Most of us breathe from our chests rather than fully engaging our diaphragm, which is just next to our bellies. Breathing all the way into the diaphragm—really filling up on the inhale all the way to the bottom of our stomachs—produces a different physiological response than chest breathing. It can reduce blood pressure, increase the amount of oxygen in your blood, and reduce heart rate, to name a few benefits (of many). Some holistic practitioners also say that this breathing helps root into your core, allowing you to feel more grounded and clear.
Deep belly breathing (also called diaphragmatic breathing) can be a helpful tool in navigating the stress and anxiety associated with loss.
How to do deep belly breathing
Here’s how you can learn to do deep belly breathing on your own (adapted from this tutorial). It may feel a little unnatural at first if you’re like many people who breathe through their chests, but over time you can make it a routine practice. Aim for 3 good breaths in a row.
Disclaimer: If you have a lung condition like COPD or asthma, speak with your healthcare provider before trying any type of breathing exercise. If you feel lightheaded at any time, discontinue the breathing exercise.
Step 1: Get comfortable
You’ll want to start in a comfortable position, sitting or lying down on your back. Your posture should feel relaxed but not slouched.

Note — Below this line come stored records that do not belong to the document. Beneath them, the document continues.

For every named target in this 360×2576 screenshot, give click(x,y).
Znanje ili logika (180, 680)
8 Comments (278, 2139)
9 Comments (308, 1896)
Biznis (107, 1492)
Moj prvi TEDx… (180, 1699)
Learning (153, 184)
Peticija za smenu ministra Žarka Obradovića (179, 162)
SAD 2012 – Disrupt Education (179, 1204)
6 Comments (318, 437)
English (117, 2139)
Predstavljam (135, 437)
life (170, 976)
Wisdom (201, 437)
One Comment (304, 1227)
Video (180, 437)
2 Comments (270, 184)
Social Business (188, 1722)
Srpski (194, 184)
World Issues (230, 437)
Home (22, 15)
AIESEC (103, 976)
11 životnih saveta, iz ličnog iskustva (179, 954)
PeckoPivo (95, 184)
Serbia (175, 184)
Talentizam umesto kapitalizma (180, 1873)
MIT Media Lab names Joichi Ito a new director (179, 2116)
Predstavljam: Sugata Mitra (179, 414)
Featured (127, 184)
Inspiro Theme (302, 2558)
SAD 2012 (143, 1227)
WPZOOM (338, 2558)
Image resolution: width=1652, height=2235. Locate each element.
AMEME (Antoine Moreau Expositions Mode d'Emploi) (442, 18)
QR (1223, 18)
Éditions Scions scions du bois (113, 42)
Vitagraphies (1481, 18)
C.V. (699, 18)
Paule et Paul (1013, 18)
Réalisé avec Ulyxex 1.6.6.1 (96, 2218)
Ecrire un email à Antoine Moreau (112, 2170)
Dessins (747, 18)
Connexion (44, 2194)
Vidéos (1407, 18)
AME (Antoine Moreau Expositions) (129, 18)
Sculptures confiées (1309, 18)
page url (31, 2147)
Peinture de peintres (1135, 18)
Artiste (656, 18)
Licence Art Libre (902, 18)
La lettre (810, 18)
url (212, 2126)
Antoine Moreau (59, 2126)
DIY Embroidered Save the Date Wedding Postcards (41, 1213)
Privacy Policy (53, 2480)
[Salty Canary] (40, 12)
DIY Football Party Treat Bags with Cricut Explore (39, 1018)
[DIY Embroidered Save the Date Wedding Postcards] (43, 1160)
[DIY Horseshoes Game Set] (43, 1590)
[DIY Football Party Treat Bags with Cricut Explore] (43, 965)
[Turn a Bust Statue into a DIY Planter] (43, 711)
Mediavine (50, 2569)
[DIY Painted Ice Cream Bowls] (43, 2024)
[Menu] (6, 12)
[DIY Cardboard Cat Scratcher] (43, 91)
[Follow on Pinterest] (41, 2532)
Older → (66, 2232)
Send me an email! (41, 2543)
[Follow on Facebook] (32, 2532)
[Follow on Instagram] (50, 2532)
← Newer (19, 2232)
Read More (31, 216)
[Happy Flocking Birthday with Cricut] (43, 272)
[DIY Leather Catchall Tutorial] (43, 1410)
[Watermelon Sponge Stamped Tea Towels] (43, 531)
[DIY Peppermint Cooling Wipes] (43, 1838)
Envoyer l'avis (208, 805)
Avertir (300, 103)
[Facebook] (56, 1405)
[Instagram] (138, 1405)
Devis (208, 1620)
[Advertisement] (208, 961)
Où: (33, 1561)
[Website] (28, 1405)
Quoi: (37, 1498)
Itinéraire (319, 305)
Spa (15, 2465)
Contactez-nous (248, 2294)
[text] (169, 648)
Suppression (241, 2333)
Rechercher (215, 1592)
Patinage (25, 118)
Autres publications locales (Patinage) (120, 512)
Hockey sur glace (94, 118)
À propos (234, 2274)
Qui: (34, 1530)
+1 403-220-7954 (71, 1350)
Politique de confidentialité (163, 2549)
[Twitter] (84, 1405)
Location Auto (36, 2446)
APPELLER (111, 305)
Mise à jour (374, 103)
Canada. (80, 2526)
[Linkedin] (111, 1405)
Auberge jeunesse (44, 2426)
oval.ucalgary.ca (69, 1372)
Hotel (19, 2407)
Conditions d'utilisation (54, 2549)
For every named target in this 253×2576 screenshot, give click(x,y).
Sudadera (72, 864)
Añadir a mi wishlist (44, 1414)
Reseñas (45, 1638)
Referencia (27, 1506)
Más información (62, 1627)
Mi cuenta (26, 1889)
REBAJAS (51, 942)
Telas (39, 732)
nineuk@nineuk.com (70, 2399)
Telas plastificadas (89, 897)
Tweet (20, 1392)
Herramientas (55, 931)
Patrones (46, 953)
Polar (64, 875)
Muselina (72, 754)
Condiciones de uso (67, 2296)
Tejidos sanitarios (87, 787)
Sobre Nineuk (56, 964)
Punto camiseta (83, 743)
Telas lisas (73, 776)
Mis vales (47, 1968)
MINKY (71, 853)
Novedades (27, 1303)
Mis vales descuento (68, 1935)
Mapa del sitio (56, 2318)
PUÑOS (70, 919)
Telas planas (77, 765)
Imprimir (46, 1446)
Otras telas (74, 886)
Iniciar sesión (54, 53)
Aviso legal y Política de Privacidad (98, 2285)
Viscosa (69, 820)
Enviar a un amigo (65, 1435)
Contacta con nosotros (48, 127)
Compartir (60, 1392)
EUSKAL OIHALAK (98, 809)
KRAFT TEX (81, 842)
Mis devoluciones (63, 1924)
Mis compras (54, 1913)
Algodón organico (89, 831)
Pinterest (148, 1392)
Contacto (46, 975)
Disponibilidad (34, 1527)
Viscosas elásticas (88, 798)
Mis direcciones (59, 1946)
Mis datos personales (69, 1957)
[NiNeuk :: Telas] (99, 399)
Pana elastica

Step 2: Place a hand on your upper chest
This will help you observe where your breath is really coming from. If you're engaging your diaphragm (deep belly breaths) properly, this hand should remain relatively still as you breathe in and out.
Step 3: Place the other hand below your ribcage
The other hand should rest on your belly, just above your navel. This will allow you to feel your diaphragm move as you breathe.
Step 4: Breathe in through your nose
The air going into your nose should move downward so that you feel your stomach rise with your other hand. It’s important not to force your abdominal muscles in the movement, just let your belly fill and expand without straining. The movement (and the airflow) should be smooth. Remember that the hand resting on your chest should remain relatively still.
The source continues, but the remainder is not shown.